TritonDataCenter / illumos-joyent

Community developed and maintained version of the OS/Net consolidation
http://www.illumos.org/projects/illumos-gate
266 stars 109 forks source link

OS-8543 Want support for OFD locks in lx-brand #471

Closed danmcd closed 4 months ago

danmcd commented 4 months ago

This was originally part of #467 , but because I'm taking it over, I need to reset this PR.

danmcd commented 4 months ago

@smokris ==> If you can, please try the updated fix in your environment? I think I reproduced your failure-then-success case with a Debian 12 LX zone, but I would really appreciate if you could re-reproduce it to make sure my additional corner-case covering didn't break anything?

danmcd commented 4 months ago

Some additional testing notes are in the ticket.

danmcd commented 4 months ago

Updated test results on the OS-8543 ticket.

danmcd commented 4 months ago

@smokris can you please again try this branch in your environment?

smokris commented 4 months ago

Thanks for your work on this, @danmcd.

If I understand correctly, your changes (compared to my initial PR) are:

I read through your changes (compared to my initial PR) and I think they make sense (to the limited extent that I understand the 32/64-bit compatibility layer).

I made a local PI build from your OS-8543 branch and re-ran my test from https://github.com/TritonDataCenter/illumos-joyent/pull/467, and the test passes (that is, systemd-sysusers and apt upgrade both complete successfully). LGTM.

danmcd commented 4 months ago

I made a local PI build from your OS-8543 branch and re-ran my test from #467, and the test passes (that is, systemd-sysusers and apt upgrade both complete successfully). LGTM.

Two favors:

1.) Please check a reboot of your zone to see whether or not systemd is running after your "apt upgrade" or "systemd-sysusers"?

2.) If your LGTM stands, please +1 this review so it's on the record. If, for permissions reasons, you cannot, I will note you as a reviewer in the commit message along with either you as author or you as portions-contributed-by.

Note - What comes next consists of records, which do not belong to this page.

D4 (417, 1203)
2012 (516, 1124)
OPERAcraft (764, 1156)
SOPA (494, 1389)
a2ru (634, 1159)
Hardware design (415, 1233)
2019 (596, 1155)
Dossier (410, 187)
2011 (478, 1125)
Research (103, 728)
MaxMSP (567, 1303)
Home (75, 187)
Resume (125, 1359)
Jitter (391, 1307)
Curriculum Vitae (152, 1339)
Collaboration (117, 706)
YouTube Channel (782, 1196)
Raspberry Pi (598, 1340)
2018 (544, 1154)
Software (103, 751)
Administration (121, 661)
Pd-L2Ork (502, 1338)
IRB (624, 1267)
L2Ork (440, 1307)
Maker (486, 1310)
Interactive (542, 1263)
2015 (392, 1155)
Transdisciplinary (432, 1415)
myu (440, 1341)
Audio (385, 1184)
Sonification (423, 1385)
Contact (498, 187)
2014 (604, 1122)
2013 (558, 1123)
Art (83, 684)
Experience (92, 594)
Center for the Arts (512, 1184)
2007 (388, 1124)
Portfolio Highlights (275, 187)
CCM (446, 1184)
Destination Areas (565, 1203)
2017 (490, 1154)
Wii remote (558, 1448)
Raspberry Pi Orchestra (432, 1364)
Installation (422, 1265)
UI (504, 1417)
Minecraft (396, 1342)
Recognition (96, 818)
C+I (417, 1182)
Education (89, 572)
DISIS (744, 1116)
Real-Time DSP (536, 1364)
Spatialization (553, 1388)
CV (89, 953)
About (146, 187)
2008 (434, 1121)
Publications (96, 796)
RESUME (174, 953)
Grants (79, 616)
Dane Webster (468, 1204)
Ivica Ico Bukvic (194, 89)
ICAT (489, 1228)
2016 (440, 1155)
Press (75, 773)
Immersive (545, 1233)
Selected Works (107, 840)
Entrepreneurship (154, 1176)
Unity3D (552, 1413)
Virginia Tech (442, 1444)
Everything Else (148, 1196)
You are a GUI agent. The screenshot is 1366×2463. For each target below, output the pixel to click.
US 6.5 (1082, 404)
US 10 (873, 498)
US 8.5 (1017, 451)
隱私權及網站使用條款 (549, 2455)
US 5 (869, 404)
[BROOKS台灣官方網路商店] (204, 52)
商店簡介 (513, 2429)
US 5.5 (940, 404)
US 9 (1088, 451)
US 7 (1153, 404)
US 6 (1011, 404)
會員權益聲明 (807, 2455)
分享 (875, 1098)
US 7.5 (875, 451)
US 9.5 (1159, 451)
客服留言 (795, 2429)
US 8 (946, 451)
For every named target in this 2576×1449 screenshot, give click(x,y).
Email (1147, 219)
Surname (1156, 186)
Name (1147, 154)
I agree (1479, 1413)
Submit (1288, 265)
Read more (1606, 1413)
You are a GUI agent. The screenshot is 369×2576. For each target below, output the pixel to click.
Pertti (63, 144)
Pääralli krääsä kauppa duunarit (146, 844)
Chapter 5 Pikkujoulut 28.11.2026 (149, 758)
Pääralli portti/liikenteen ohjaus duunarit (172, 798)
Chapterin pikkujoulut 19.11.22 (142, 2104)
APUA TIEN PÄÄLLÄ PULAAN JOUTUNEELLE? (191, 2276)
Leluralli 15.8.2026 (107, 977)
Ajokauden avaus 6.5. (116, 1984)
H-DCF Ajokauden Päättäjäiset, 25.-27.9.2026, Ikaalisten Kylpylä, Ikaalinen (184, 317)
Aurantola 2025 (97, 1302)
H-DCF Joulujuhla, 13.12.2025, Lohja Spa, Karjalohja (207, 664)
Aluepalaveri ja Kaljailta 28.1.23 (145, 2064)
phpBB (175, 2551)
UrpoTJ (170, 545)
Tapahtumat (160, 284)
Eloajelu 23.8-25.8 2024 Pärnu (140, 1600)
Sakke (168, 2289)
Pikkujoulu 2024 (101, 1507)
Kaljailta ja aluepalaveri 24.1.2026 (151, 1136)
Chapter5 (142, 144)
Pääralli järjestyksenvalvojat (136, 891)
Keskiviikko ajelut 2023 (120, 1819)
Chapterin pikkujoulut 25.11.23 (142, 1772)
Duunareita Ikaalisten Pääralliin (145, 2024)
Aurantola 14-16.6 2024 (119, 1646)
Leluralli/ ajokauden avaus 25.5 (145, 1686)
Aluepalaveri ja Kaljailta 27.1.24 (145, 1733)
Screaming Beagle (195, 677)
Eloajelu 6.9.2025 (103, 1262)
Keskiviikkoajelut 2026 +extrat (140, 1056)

danmcd commented 4 months ago

More testing in bug ticket.

danmcd commented 4 months ago

@TritonDataCenter/triton-engineering ==> Any objections for this landing in 20240530 ?

danmcd commented 4 months ago

Due to the details of how this was reviewed, I'm going to push from the outside:

commit 3c71165421e1b0fc36533828e5f2369cfff91f53 (HEAD -> master)
Author: Steve Mokris <steve@kosada.com>
Date:   Mon Apr 22 15:15:09 2024 -0400

    OS-8543 Want support for OFD locks in lx-brand
    Portions-contributed-by: Dan McDonald <danmcd@mnx.io>
    Reviewed by: Andy Fiddaman <illumos@fiddaman.net>
    Approved by: Brian Bennett <brbennett@mnx.io>
danmcd commented 4 months ago

Pushed.

smokris commented 4 months ago

Nice! I'm a few minutes late, but here's my testing report:

While testing the below, I ran a dtrace probe for sdt:lx_brand::brand-lx-unsupported, and it caught two instances where LX processes attempted to do an unsupported partial-file OFD lock (details below).

Testing systemd

Please check a reboot of your zone to see whether or not systemd is running after your "apt upgrade" or "systemd-sysusers"?

After rebooting the zone, systemd is running as the init process as expected.

# ps -q 1
  PID TTY          TIME CMD
    1 ?        00:00:36 systemd
# ls -l /proc/1/exe
lrwxrwxrwx 1 root root 0 May 28 19:21 /proc/1/exe -> /usr/lib/systemd/systemd
# systemctl status
● 3c03fcdf-9941-4bd9-8610-fd56e805b6db
    State: degraded
    Units: 181 loaded (incl. loaded aliases)
     Jobs: 0 queued
   Failed: 5 units
    Since: Tue 2024-05-28 19:21:46 UTC; 7min ago
  systemd: 254.5-1~bpo12+3
…

(The 5 failed units are an existing/separate problem unrelated to this PR.)

I searched the systemd source code and I think I found all the places it uses OFD locks:

So, I don't think this PR makes systemd support worse than it was before.

Testing other software packages

I searched for other software packages that use OFD locks:

I also tested some other software packages which my team commonly uses on LX (I don't know offhand whether these packages use OFD locks), and performed some basic testing of each:

Still LGTM

If your LGTM stands, please +1 this review so it's on the record.

I haven't found any regressions introduced by this change. My LGTM stands.

danmcd commented 4 months ago

THANK YOU SO MUCH for that extra test data, which is now copied into the OS-8543 ticket as well. This will be in this week's 20240530 ("Spider-Man") release.